▶ _Task statement_: Transcribe the listing below in full, exactly, with no images.

▶ _Listed records_:
BEGIN

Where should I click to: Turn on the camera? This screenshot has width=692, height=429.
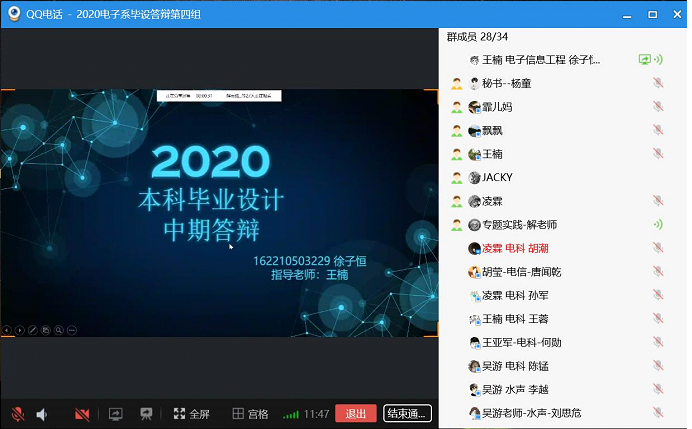pos(82,414)
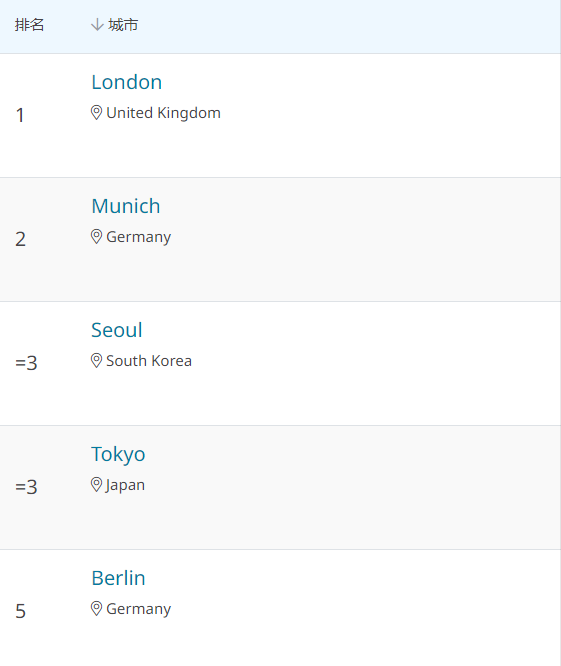The width and height of the screenshot is (561, 666).
Task: Click the South Korea country label
Action: pyautogui.click(x=149, y=361)
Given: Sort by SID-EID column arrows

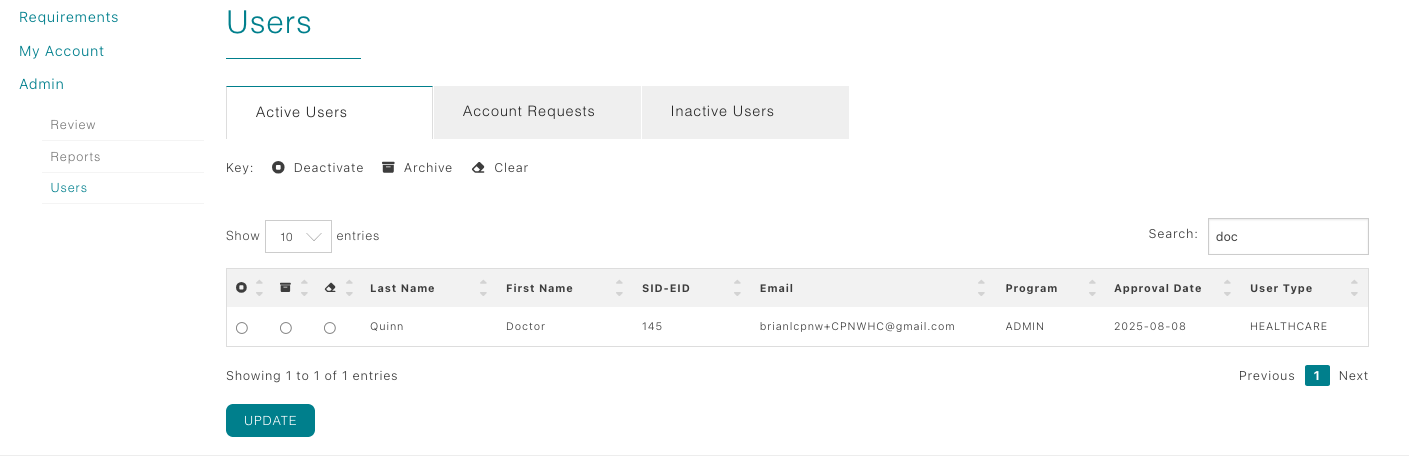Looking at the screenshot, I should [737, 288].
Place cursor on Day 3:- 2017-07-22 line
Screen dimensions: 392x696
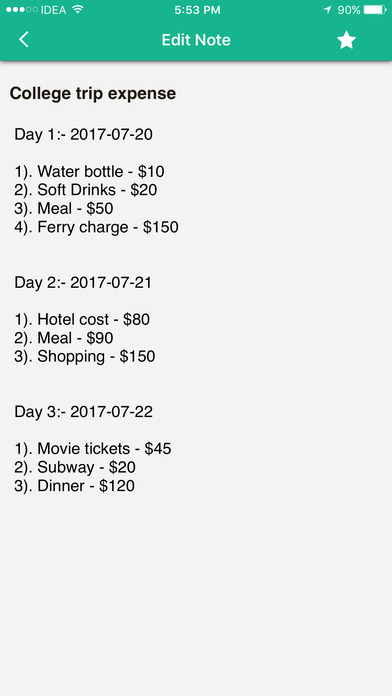tap(83, 412)
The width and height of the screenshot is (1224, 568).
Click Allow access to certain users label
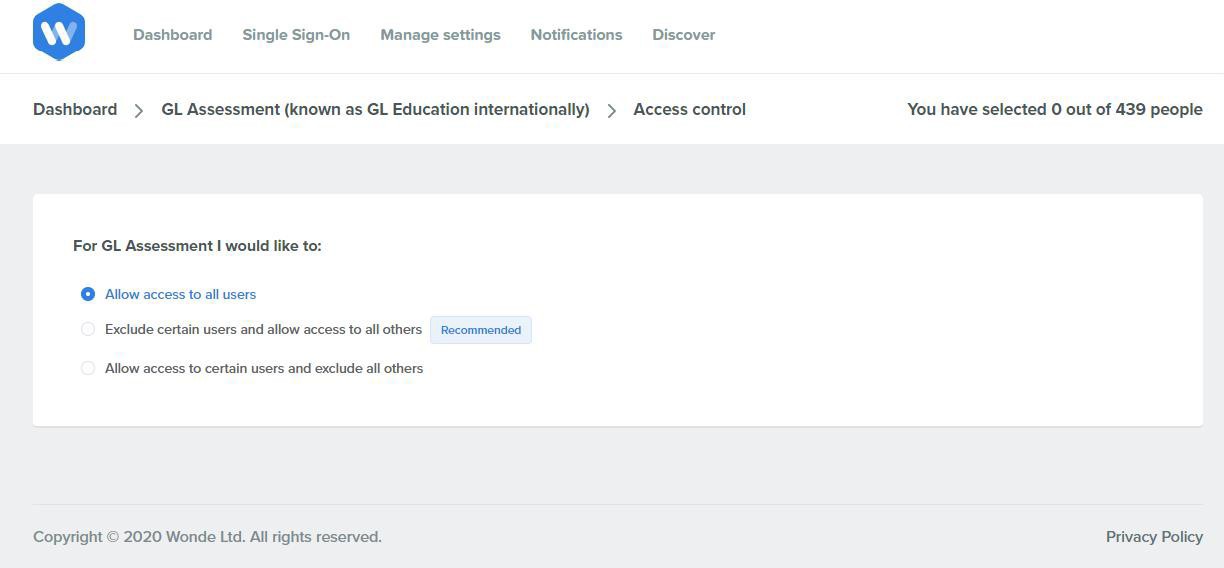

END

▶ _Expected answer_:
Where should I click to: Turn on the camera? This screenshot has width=692, height=429.
pos(82,414)
The width and height of the screenshot is (561, 666).
Task: Click the South Korea country label
Action: pyautogui.click(x=149, y=361)
Given: Sort by SID-EID column arrows

Looking at the screenshot, I should [737, 288].
Place cursor on Day 3:- 2017-07-22 line
Screen dimensions: 392x696
tap(83, 412)
The width and height of the screenshot is (1224, 568).
Click Allow access to certain users label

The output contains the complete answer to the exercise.